Akansha and I once met a couple who thought they were in an open marriage. We’d lived on the same floor in Gurgaon for three years and visited each other’s apartments three times in those three years. The fourth time we met, they told us that they were in an open marriage.
The man said they’d been married ten years and it was time to refresh the marriage. When he said “refresh”, I could only think of those warm, wet face towels you get in good salons. Then came the full waterfall of details, so many details. All the way down to who will screw outside the marriage on what day of the week. Tuesday evenings for her. Friday afternoons for him.
Akansha was a bit alarmed by this conversation with crazy strangers, I could see, but she did a good job of covering up.
I wanted to ask them many questions, but after the answer to the very first one, I lost interest. I asked the man whether he or his square-shaped wife knew people who wanted to have sex with them? Neither did. This was just a fantasy, but they didn’t know it was a fantasy. As if you could order love and sex like milk on an app. Idiots. People don’t understand things. People don’t understand people.
The next day at work I couldn’t stop thinking about the poor idiots. They obviously did feel something unfathomable existed outside their boring marriage, but like dogs who sensed ghosts, they could only walk around in circles in the garden, barking. I stared at the hump of fat on the neck of the young developer who sat in front of me and felt sorry for the woman he was marrying. He had been meeting her at a different mall in Gurgaon every weekend ever since their engagement. Imagine having sex with him.
I, on the other hand, was as fit as the very last time Liji and I had been together. Much more actually. In all her Instagram pictures, Liji now had the cat-eyes style eyeliner. I liked it a lot. That was the only way in which she had really changed in all the years we had been separated. After a whole day of staring at that developer’s neck hump for hours, I looked for my Liji on Facebook and found her. I pinged her for the first time in seven years.

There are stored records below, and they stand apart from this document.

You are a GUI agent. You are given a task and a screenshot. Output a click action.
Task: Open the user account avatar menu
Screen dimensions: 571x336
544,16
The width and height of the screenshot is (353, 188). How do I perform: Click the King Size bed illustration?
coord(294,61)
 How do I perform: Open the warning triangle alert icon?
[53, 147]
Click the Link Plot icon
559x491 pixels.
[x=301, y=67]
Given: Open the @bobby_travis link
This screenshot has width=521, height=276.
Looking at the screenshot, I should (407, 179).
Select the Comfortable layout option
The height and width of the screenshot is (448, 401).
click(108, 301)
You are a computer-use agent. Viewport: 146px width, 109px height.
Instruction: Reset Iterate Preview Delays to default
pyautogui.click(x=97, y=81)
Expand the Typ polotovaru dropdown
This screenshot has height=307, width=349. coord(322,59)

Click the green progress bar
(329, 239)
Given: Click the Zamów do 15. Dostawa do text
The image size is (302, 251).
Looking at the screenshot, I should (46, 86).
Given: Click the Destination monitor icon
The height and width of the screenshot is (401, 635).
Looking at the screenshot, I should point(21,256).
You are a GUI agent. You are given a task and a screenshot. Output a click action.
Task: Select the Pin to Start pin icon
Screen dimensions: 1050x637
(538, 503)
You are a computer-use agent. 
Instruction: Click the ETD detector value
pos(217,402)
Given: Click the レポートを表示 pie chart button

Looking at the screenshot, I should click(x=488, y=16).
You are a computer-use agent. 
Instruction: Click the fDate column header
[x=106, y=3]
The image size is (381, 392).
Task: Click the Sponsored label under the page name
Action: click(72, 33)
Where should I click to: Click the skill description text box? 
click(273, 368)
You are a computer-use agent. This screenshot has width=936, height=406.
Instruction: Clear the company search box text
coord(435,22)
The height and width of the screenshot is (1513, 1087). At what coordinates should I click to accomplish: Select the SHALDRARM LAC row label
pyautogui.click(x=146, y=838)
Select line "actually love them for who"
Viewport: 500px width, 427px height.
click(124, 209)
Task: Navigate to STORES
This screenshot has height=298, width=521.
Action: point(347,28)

Liji and I first reconnected on FB messenger, the world’s most unromantic chat application.
For several days we didn’t shift to Whatsapp. We didn’t discuss it but shifting felt like a decision with great implications. Once we did shift, within a few hours, I began to wish Akansha would go away and Sebastian would go away. If they would only leave and leave us alone.
We took many pictures in the backwaters on our first trip together after Akansha passed away. This was before I moved to Bangalore. I remembered right away to delete the photos from my phone after downloading them and hiding the files. I told Liji too. “As if Sebastian would ever check,” she said.
I checked her Instagram regularly. Mostly there were just beautiful pictures of her. I couldn’t bear to see her selfies with her idiotic husband, but she giggled when I asked her about them. “We have selfies instead of sex, kutta. Don’t be jealous.” Then she’d giggle more. Sebastian never saw those photos of us alone in a boat in still green waters, alone in the most beautiful landscape in the world – alone, except for the boatman. But later, the police did.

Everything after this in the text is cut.